The project, led by Dr Hannah Ensaff from the University’s Faculty of Health & Social Sciences, will gain an insight into parents’ knowledge of their children’s diets through the development of an online questionnaire for parents of primary school children.
Dr Ensaff, a Research Fellow in childhood obesity and child nutrition, explained: “School packed lunches can play an important part in children’s nutrition, with children spending 190 days of the year at school. More significantly, they provide a link between the home and school and can represent a family’s provision of food. Packed lunches have also been identified as a factor in children’s diets, and have been highlighted with respect to the drive for school food reform.”
“Our study will provide insight into parents’ attitudes and knowledge towards their children’s diets. Such knowledge is critical and will reveal gaps in our understanding and allow us to identify areas for support. With the current high prevalence of childhood obesity and children’s diets being high in saturated fat and sugar, along with low fruit and vegetable consumption, this research has the potential to make a real impact.”

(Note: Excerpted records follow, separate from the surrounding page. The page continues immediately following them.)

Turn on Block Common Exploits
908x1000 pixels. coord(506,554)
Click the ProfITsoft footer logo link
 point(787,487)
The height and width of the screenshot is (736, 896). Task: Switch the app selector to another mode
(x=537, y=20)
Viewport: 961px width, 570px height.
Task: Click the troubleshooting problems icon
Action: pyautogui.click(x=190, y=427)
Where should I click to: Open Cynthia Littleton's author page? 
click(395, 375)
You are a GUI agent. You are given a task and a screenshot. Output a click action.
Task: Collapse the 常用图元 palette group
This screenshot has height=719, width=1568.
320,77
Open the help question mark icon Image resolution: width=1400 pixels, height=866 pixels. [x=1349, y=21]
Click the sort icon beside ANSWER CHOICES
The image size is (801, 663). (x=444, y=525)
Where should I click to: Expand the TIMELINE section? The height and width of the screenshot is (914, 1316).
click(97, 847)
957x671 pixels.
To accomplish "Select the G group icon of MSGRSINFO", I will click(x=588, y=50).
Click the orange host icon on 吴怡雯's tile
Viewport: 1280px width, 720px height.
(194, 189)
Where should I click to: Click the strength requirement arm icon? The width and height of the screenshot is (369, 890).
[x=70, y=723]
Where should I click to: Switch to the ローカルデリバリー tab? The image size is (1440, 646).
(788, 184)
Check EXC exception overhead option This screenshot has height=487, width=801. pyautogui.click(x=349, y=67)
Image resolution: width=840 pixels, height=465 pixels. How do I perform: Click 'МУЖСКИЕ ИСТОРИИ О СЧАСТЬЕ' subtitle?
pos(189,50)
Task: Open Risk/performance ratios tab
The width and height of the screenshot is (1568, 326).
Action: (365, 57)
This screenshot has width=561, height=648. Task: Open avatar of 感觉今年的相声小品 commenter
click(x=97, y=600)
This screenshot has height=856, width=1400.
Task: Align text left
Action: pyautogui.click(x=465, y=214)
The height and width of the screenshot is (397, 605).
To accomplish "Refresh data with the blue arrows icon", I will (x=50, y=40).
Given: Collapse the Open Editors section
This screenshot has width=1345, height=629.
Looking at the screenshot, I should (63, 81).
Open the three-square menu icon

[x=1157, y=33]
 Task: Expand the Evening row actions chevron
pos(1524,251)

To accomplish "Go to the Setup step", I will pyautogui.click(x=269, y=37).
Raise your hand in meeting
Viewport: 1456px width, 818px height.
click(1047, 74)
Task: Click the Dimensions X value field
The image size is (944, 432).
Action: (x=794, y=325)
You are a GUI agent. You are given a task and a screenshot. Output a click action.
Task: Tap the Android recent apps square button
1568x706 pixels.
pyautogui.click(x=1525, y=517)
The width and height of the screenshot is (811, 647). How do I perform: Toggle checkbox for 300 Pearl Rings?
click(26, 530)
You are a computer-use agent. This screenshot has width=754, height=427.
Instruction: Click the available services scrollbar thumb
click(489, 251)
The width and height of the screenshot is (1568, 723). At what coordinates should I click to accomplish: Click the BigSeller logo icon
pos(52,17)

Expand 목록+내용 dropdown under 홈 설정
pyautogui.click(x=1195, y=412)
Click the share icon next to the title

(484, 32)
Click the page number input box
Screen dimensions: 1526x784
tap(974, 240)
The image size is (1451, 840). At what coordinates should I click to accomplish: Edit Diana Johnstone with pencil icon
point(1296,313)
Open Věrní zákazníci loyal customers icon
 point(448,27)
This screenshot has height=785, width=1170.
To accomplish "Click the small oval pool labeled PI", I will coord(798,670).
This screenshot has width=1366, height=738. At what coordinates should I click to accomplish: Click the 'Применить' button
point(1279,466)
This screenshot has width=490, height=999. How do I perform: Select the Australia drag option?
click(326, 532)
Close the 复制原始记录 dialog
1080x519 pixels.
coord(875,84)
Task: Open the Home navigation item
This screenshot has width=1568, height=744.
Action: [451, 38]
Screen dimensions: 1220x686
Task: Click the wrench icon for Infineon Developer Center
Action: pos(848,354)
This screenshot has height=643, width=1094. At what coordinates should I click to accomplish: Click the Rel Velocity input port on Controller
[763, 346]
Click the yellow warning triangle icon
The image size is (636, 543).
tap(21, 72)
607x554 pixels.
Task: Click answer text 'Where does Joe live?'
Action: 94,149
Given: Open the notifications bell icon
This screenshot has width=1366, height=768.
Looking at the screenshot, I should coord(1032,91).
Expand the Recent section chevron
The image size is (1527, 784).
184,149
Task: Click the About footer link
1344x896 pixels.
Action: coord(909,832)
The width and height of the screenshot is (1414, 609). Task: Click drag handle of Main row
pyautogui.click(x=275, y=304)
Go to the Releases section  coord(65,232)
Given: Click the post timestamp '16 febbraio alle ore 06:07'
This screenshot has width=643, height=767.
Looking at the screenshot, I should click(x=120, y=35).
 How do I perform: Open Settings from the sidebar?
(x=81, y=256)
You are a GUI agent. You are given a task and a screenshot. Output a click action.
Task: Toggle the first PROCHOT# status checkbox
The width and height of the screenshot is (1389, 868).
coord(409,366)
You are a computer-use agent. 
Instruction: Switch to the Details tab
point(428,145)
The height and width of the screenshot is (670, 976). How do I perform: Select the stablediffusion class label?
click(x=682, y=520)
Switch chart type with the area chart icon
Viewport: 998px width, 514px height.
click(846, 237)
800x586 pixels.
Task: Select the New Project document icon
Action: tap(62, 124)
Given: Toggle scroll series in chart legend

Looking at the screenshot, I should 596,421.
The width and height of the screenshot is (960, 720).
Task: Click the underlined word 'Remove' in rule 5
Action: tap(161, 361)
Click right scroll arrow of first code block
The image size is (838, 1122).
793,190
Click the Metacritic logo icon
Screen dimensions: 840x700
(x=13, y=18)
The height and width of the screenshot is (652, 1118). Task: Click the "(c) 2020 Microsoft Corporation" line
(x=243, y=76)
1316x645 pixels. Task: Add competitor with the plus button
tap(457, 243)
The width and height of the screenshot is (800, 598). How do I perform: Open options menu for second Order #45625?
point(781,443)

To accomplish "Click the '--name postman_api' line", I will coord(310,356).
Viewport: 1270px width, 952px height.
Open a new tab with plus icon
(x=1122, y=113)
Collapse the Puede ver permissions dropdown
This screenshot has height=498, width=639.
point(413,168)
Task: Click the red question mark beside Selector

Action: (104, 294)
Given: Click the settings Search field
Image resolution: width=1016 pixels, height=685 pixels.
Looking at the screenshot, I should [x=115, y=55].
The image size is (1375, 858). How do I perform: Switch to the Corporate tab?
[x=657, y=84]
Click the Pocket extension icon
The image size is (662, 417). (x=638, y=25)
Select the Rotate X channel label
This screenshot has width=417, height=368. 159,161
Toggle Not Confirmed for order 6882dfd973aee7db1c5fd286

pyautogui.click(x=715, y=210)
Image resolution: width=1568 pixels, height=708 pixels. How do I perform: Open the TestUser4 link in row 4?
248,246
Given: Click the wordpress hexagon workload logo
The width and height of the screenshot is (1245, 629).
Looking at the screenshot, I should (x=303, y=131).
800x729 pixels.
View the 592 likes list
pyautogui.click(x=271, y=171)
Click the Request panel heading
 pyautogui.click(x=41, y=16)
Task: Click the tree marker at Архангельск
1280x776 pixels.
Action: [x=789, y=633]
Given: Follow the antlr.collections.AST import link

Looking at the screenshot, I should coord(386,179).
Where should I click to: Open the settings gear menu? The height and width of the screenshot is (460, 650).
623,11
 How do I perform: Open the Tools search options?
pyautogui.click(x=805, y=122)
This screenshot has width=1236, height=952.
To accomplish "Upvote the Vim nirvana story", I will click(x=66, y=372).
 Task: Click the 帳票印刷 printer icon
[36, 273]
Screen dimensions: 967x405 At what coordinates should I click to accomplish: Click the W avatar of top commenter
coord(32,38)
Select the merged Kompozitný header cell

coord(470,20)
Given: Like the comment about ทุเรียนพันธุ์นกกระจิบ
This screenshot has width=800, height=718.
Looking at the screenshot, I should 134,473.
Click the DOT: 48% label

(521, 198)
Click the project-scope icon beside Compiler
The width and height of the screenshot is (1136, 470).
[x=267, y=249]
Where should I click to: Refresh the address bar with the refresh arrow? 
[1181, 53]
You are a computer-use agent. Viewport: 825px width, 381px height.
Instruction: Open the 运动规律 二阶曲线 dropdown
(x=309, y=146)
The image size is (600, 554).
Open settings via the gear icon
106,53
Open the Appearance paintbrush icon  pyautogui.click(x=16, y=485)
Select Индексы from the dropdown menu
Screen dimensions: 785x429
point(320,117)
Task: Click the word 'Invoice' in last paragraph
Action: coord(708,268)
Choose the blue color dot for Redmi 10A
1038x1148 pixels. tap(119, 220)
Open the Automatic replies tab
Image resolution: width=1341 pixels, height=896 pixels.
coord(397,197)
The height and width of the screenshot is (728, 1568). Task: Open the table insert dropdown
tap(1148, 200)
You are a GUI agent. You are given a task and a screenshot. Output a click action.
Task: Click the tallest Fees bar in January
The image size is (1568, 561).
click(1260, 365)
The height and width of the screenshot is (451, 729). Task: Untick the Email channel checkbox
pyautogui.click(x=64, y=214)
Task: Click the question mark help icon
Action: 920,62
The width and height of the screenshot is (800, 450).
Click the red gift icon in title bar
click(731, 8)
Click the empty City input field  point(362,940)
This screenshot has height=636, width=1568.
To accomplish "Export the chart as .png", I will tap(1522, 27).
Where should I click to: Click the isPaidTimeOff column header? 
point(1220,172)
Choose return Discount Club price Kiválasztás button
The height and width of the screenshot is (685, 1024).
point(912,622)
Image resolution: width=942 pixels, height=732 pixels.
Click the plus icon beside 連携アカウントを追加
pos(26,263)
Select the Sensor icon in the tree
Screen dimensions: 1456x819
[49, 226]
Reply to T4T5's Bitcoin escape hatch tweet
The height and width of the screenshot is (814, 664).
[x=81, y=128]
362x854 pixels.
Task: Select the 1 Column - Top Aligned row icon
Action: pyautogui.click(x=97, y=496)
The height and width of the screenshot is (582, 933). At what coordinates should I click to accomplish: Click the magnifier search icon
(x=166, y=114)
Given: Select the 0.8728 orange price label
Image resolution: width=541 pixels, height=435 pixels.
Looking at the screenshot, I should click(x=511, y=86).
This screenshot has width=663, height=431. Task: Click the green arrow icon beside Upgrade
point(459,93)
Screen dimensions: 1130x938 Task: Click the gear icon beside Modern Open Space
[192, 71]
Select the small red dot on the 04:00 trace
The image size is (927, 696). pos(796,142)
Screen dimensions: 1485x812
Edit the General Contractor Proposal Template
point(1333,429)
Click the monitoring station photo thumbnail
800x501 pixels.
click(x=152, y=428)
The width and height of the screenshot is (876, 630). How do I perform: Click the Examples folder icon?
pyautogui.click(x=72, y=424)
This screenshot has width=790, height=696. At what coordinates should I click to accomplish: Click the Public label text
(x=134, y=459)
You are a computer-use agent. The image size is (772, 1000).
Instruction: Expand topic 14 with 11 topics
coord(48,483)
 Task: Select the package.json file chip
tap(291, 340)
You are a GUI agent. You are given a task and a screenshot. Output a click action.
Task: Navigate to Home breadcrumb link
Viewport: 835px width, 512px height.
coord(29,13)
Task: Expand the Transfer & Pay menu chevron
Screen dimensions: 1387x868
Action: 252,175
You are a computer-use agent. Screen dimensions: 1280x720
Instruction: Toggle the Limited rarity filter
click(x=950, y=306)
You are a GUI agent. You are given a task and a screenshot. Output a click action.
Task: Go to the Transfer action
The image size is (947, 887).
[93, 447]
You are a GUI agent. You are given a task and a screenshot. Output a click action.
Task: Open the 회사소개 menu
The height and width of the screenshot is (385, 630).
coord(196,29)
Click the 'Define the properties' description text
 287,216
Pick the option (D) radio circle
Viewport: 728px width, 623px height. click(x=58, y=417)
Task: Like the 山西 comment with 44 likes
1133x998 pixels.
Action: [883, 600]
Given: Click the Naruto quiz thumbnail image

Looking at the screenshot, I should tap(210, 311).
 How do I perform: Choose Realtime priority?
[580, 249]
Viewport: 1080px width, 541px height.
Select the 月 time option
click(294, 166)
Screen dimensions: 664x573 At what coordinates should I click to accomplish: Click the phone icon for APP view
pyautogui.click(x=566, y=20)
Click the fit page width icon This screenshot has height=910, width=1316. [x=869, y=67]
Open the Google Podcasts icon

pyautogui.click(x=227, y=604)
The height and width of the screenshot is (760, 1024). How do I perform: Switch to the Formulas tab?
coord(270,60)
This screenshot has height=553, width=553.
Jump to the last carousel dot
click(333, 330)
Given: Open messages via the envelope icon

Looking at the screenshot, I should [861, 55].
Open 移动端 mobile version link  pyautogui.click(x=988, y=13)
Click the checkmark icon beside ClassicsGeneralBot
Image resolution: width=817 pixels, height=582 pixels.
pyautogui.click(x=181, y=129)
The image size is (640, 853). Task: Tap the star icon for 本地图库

Analysing the results of the questionnaire will help researchers to understand parents’ choices when it comes to providing packed lunches for their children, and will contribute towards the development of a resource for parents in providing nutritious packed lunches. What should the perfect packed lunch look like?
According to the NHS, a perfect packed lunch consists of: starchy foods such as bread, rice, potatoes and pasta; a source of protein from meat, fish, eggs and beans; dairy items like cheese or yoghurt; vegetables or salad, and a portion of fruit.
Whilst starchy foods are a good source of energy and should make up a third of the lunchbox, also try to take into consideration how much energy your child will be using that day. If they have an after school club or P.E class then more carbohydrates can be allowed; whereas smaller portions could be given on days they are less active. The UK seems determined to keep up the sandwich tradition, but try to add variety to packed lunches by offering bagels, pitta bread, pasta or rice alternatives and substituting white carbohydrates for brown, wholemeal or seeded bread options.
Sugary snacks like chocolate bars and cakes should be replaced with healthier options like fresh fruit or dried fruit. To break up the monotony, parents can also vary the types of fruit given so their children can experience new things like kiwi or melon or other in-season fruits. The following are forms of sugar that are only needed in small amounts: sucrose, glucose, fructose, maltose, dextrose, fruit syrup and molasses. To ensure your child is consuming mainly natural sugars, look out for ‘no added sugar’ on the packaging or read the nutritional information panel and look under the section ‘Carbohydrates – of which Sugar’.
What would your ideal healthy packed lunch consist of?
The questionnaire is live and open to parents with children in primary school (both having school dinners and packed lunches).